Given records:
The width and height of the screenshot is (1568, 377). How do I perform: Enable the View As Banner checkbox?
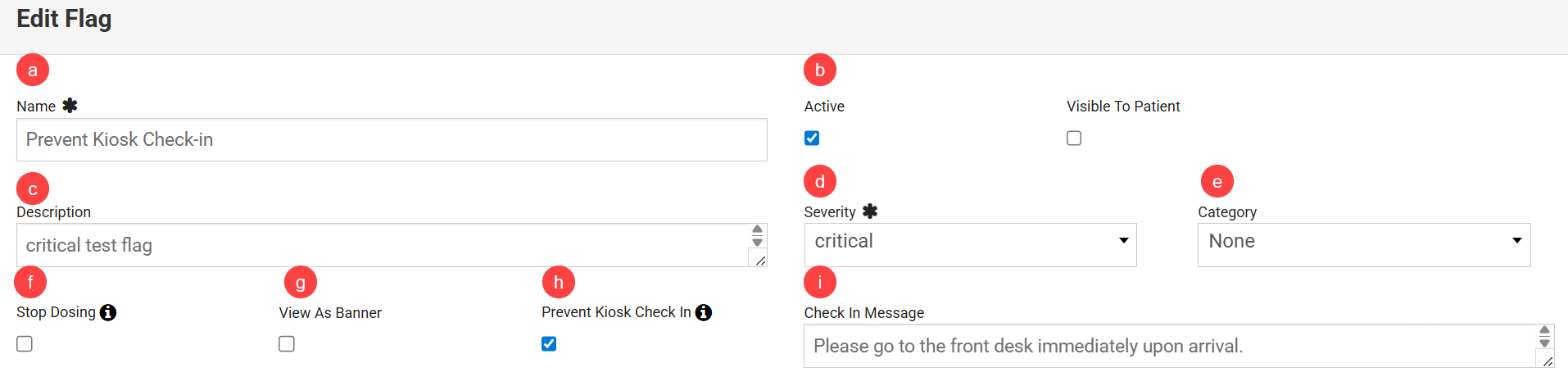coord(287,344)
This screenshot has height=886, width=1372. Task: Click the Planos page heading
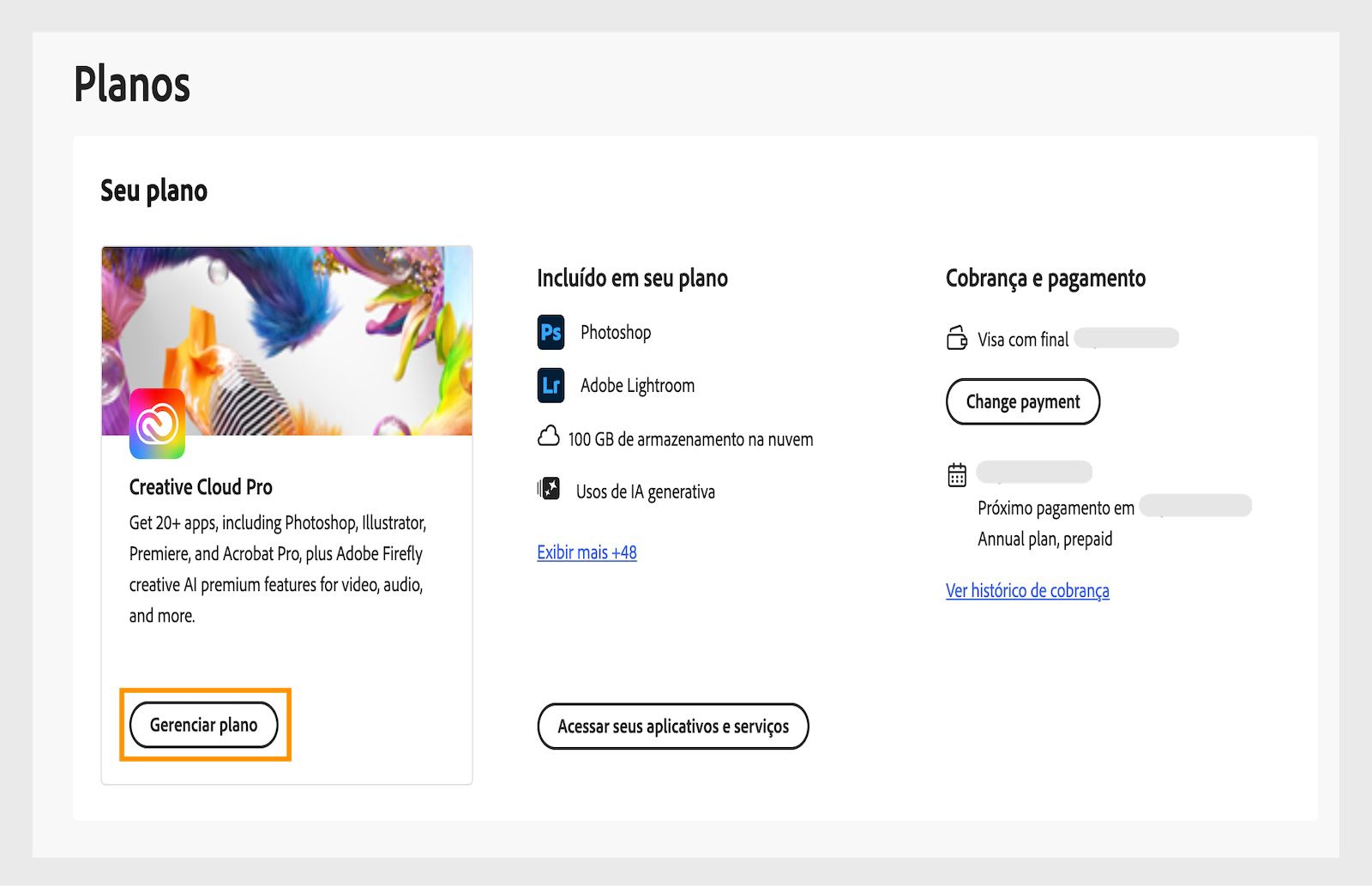(x=132, y=84)
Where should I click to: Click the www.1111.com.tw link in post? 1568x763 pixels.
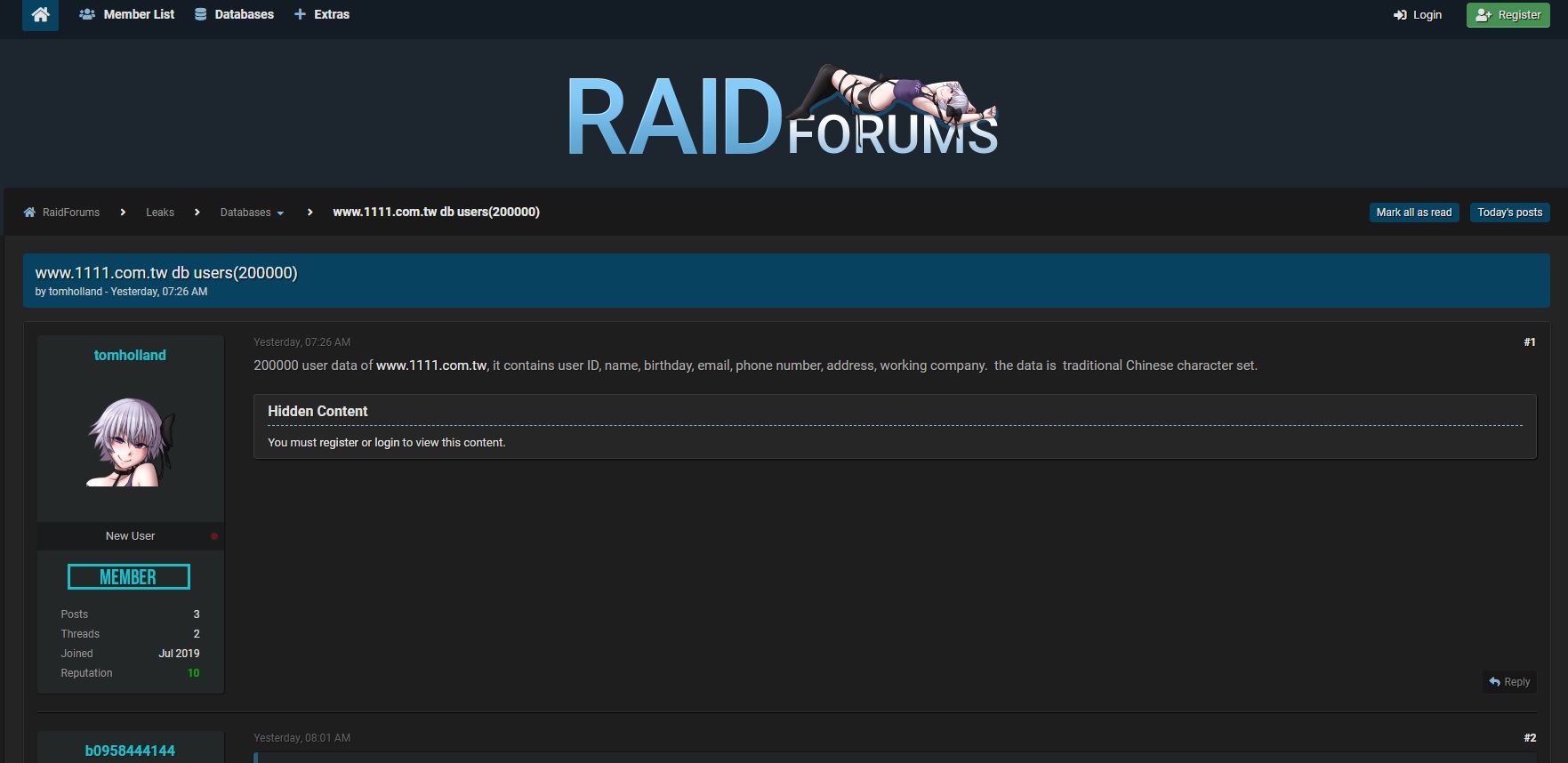431,365
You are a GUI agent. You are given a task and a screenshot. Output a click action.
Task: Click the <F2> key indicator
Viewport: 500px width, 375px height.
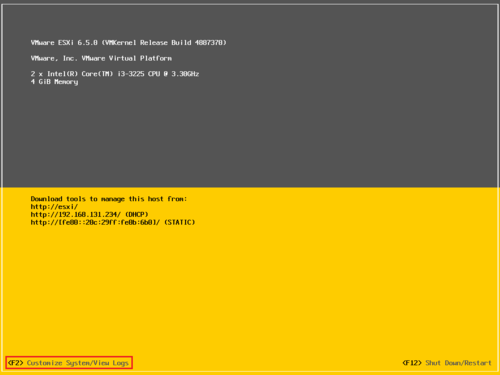[x=16, y=363]

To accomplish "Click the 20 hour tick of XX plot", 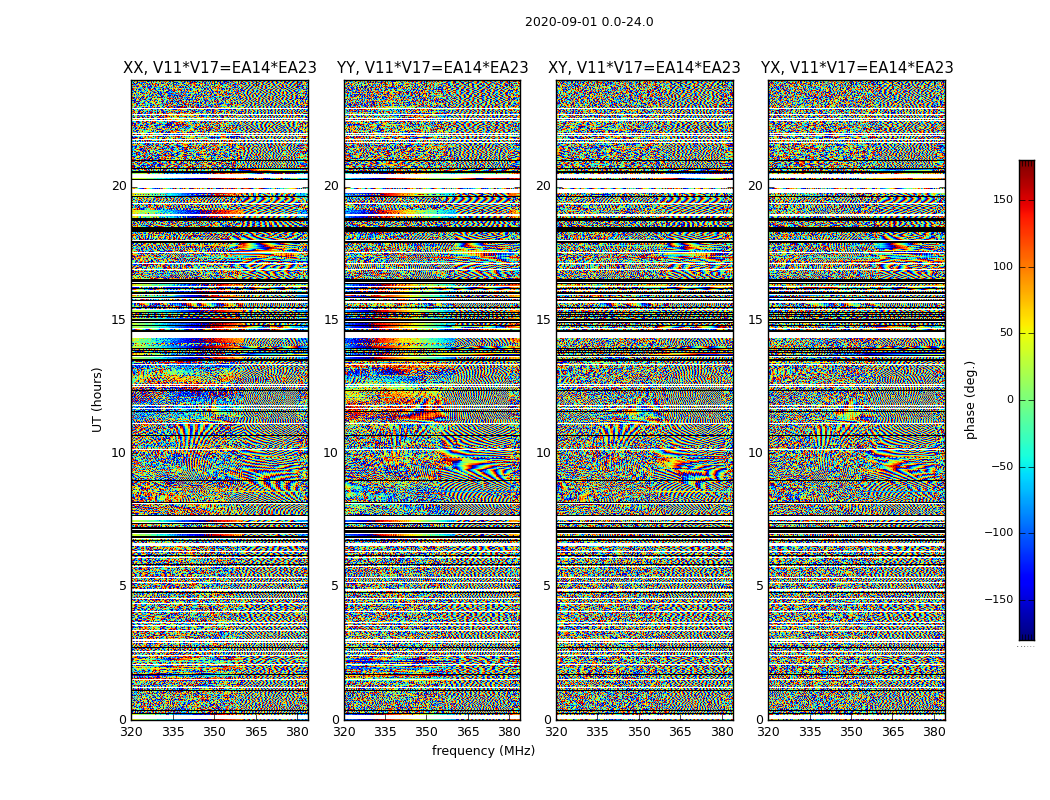I will tap(119, 186).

Try it:
From the records above, give again only the part that opens with the line containing "This screenshot has" and closes with the line containing "You are a GUI". Keep both ends but drop the pictures.

Exercise result:
This screenshot has height=886, width=1372. Task: Click the Planos page heading
(x=132, y=84)
Where should I click to: Click the www.1111.com.tw link in post? 1568x763 pixels.
431,365
You are a GUI agent. You are given a task and a screenshot. Output a click action.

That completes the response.